The Waterville Historical Society collects, preserves, provides access to, interprets and fosters an appreciation of history that has an impact on the Waterville, Ohio and surrounding area.

The Canal Builder ----- John George Isham

                         John George Isham

John Isham was born in Sharon, New York in 1815. We know nothing of his childhood but the record indicates that he came to Waterville from Monroe, Michigan in 1840 when a good friend won a contract to build section 29 of the Wabash and Erie Canal. John served his friend as superintendent of construction on this section from Dutch Road to Maumee. When the canal opened to traffic in 1843 John was appointed superintendant of maintenance and repairs for the northern portion of the canal.

John George Isham found more than good work in Waterville. He fell in love with a very young Eliza Daggett and they married in 1843. He also purchased a farm on river tract 42 and the couple settled into a log cabin there.  John could work the farm in summer and supervise the repair work on the canal in winter when the canal was closed to most traffic.

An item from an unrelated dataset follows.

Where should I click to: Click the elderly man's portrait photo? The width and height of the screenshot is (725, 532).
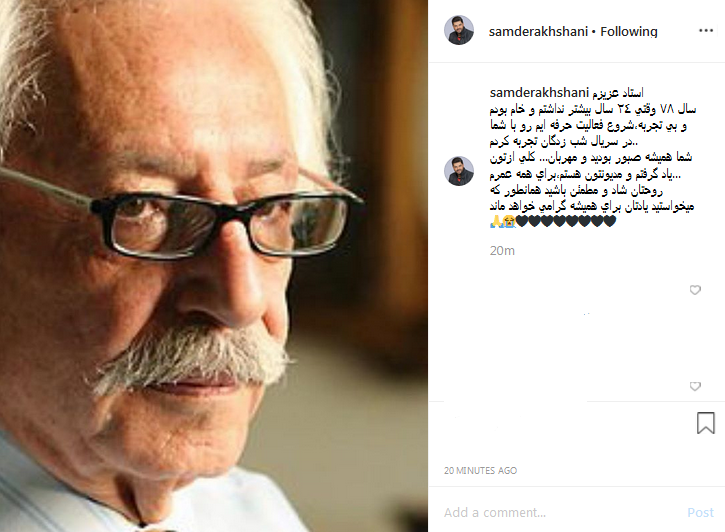click(214, 266)
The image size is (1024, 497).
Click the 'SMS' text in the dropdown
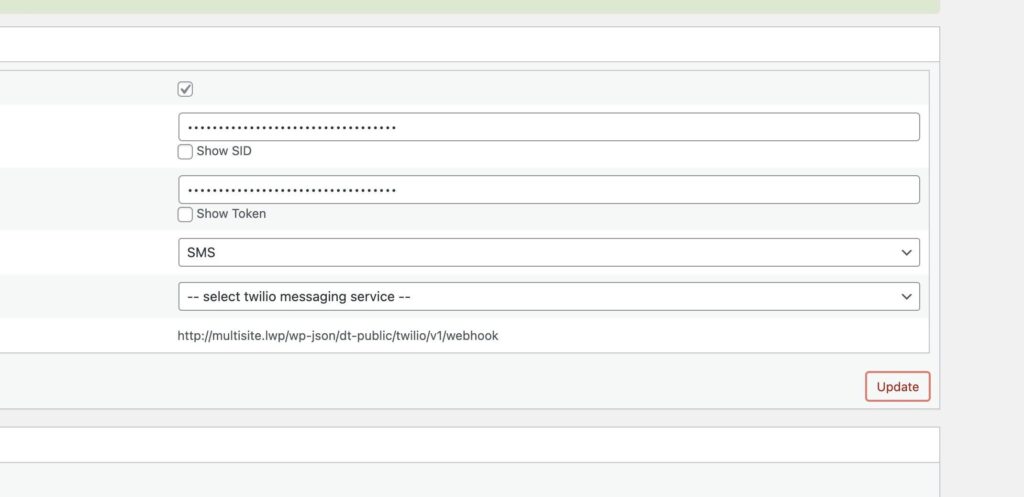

The couple had two children, Benjamin Smith Isham born 1843 and Alfred Daggett Isham born in 1846. Alfred was killed at Petersburg in 1865 during the Civil War. Eliza tragically died in 1848 just as John was starting to build the “big house” on is farm. John, with two young children to care for soon married Sarah Cooper, daughter of Waterville pioneer Henry Augustus Cooper. John and Sarah lived in the log cabin and three children were born to the couple before the big Greek Revival farm house was finished in 1853. Three more children were born in this house and the couple also raised five other children of close relatives. John served as superintendent of repair for over 20 years ending in the late 1860s when crippling arthritis forced his retirement. He moved to town in the 1870s purchasing the Morehouse home on River Road at Wood Street (now Farnsworth Road). He wasn’t happy there and moved back to the farm in the 1880s giving the town house to his daughter Sarah May and her husband Dr. Samuel Downs. John George Isham died at his farm on June 9, 1901. His youngest son John Findlay Torrence Isham (subject of a previous article on this site) took over the farm. The old house still stands at 8460 S. River Road just across from Farnsworth Park.

Author’s note: The only known picture of John George Isham was taken when he was old and sickly. He was obviously a robust hard-working man most of his life.